Después de cebado el último palangre, regresábamos por el mismo camino, subíamos y bajábamos la pendiente y los comprobábamos todos una vez más. Tanteábamos con cuidado el sedal para asegurarnos de que no habían picado ya y luego nos quedábamos callados y expectantes; dejábamos que el instinto nos convenciera de que aquel era un buen sitio, de que allí iba a ocurrir algo si le dábamos tiempo. Y para cuando comprobábamos el último sedal ya era casi noche cerrada, y los silenciosos murciélagos solo se veían cuando cruzaban el resplandor de la luna, y nosotros subíamos la pendiente y volvíamos al coche y regresábamos a casa.
No recuerdo que, cuando estábamos en el río mi padre y yo, habláramos de otra cosa que de las anguilas y de cuál era la mejor forma de capturarlas. En realidad no recuerdo que habláramos de nada en general.
Quizá sea porque no hablábamos. Porque nos encontrábamos en un lugar donde la necesidad de hablar era limitada, un lugar cuyo carácter se apreciaba mejor en silencio. Los reflejos del resplandor de la luna, el rumor de la hierba, las sombras de los árboles, el monótono fluir del río y los murciélagos, como asteriscos, planeando sobre toda la escena. Era preciso ir con cuidado para convertirte en parte de aquel todo.
Claro que también puede deberse a que yo lo recuerde todo como no era. Porque la memoria es traicionera y criba y descarta cosas. Cuando recuperamos una escena del pasado no podemos estar seguros de que recordemos lo más importante o lo más relevante, sino aquello que mejor encaja. La memoria pinta un cuadro cuyos detalles deben completarse mutuamente. La memoria no permite colores que desentonen con el fondo. Digamos, pues, que mi padre y yo guardábamos silencio. Además, tampoco sé de qué habríamos podido hablar.
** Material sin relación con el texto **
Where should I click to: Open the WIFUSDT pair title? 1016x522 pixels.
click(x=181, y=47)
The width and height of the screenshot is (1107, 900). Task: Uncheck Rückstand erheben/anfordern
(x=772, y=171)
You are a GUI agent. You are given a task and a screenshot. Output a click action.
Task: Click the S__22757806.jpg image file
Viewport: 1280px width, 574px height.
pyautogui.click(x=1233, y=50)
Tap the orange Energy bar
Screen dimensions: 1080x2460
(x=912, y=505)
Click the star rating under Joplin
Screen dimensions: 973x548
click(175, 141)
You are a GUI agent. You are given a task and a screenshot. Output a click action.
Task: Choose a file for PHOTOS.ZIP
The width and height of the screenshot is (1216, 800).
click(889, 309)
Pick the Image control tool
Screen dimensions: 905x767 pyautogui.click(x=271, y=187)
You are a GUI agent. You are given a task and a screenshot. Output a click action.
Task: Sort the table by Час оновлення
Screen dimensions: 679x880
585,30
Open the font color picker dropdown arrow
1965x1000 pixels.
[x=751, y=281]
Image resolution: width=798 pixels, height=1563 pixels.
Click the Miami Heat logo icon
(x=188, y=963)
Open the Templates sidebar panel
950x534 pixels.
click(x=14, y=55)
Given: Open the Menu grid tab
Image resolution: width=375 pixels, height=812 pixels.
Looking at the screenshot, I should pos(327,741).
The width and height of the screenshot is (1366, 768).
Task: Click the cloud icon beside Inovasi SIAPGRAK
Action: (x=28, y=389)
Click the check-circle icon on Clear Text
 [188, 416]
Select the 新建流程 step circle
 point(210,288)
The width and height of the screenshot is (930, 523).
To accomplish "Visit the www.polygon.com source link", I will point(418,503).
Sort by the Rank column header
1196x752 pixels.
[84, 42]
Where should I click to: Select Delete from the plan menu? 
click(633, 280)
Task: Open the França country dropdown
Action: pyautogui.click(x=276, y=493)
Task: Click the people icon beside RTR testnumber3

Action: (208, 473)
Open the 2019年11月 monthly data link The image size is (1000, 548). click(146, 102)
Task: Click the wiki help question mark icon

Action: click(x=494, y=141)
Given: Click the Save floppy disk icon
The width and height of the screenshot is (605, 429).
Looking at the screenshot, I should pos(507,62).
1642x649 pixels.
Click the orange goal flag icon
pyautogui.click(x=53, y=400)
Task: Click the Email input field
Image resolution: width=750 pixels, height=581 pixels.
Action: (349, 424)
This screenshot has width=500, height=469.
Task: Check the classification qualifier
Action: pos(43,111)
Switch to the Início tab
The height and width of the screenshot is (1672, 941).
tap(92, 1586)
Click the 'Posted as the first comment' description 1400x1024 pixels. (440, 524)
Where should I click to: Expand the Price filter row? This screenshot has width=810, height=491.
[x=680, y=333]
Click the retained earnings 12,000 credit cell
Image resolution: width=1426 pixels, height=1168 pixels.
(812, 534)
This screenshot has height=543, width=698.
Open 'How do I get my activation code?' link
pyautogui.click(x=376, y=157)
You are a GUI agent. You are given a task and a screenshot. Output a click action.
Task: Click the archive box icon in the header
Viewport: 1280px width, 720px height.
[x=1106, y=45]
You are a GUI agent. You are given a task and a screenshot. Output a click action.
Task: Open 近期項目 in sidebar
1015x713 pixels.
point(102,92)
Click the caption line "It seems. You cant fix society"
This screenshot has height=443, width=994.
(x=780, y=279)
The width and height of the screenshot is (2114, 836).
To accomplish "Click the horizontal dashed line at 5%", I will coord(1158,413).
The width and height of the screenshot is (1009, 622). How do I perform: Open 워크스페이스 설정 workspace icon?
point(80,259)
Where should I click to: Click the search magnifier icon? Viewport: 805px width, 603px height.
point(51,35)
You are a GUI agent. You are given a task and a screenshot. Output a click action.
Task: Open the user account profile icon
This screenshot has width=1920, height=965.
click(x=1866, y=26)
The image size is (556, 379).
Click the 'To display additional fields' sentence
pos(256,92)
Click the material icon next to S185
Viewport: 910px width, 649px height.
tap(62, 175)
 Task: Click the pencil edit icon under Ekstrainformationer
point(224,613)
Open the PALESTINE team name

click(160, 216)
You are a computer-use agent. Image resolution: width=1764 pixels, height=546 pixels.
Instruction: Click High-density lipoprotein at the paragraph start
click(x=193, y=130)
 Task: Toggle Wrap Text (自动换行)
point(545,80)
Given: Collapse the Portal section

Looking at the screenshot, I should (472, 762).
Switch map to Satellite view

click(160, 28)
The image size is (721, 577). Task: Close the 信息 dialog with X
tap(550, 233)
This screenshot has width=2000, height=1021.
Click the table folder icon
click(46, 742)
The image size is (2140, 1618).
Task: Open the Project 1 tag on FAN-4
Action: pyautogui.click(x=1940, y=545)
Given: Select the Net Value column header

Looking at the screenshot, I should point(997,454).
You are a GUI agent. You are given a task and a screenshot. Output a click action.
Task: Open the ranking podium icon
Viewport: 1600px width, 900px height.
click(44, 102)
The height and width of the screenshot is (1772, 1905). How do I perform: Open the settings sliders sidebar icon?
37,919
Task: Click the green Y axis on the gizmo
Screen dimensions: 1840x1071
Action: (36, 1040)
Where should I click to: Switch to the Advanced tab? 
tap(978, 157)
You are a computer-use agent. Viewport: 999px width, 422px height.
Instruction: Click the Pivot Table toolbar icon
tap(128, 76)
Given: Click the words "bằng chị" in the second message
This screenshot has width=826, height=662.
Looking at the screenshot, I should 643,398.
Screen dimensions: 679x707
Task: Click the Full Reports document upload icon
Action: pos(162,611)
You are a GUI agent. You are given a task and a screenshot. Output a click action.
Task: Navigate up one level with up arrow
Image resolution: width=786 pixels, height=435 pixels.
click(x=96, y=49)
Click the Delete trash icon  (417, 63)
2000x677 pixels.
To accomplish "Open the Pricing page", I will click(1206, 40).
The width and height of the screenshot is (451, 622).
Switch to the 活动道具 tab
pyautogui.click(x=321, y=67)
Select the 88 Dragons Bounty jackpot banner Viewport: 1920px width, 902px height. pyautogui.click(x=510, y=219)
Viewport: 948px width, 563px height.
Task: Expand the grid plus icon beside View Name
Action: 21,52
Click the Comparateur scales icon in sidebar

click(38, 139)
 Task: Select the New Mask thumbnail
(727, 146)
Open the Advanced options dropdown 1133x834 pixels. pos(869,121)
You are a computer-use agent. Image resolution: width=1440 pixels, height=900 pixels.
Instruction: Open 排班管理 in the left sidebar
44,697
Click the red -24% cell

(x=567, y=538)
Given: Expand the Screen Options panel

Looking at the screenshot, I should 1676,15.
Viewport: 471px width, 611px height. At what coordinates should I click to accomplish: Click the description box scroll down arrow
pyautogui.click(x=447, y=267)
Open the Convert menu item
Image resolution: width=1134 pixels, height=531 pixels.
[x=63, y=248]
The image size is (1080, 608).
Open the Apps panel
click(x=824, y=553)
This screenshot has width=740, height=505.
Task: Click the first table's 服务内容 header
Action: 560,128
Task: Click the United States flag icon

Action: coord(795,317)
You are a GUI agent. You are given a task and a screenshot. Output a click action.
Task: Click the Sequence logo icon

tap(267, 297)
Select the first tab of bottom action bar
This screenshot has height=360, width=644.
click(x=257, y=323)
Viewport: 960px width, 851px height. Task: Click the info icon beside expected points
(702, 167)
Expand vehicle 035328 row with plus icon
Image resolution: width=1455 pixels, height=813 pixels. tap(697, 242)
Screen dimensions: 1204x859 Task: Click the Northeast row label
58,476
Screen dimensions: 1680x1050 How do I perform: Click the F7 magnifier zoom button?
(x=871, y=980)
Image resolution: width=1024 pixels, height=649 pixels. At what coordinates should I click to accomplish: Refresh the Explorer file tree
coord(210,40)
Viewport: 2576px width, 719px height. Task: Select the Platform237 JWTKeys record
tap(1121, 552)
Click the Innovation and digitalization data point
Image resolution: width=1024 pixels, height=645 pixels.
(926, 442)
Vivíamos a tan solo un par de kilómetros del río, y cuando llegábamos a casa entrada la noche nos quitábamos las botas y los pantalones impermeables en el porche y yo me iba a la cama de inmediato. Me dormía enseguida y, cuando daban las cinco de la mañana, mi padre me despertaba otra vez. No tenía que dar muchas explicaciones. Yo me levantaba y me vestía, y unos minutos después ya estábamos en el coche.
Cuando llegábamos al río, el sol estaba saliendo. El alba teñía la franja inferior del cielo de un intenso color anaranjado, y el agua parecía discurrir con otro sonido, más claro y cristalino, como si acabara de despertarse de un dulce sueño. A nuestro alrededor se oían también otros sonidos. Un mirlo que elevaba su canto, un pato salvaje que con un torpe chapoteo aterrizaba en el agua. Una garza volaba silenciosa y oteaba el río con su enorme pico como una daga elevada.
Recorríamos la hierba húmeda y avanzábamos de nuevo lateralmente pendiente abajo, hasta el primer palangre. Mi padre me esperaba y nos quedábamos inmóviles, examinando lo tenso que estaba el sedal, tratando de detectar movimientos y signos de actividad subacuática. Mi padre se agachaba y tanteaba el hilo con la mano. Luego se erguía y meneaba la cabeza. Tiraba del sedal y sostenía el anzuelo en el aire. Lo habían dejado limpio: los gobios, seguramente, que son muy listos.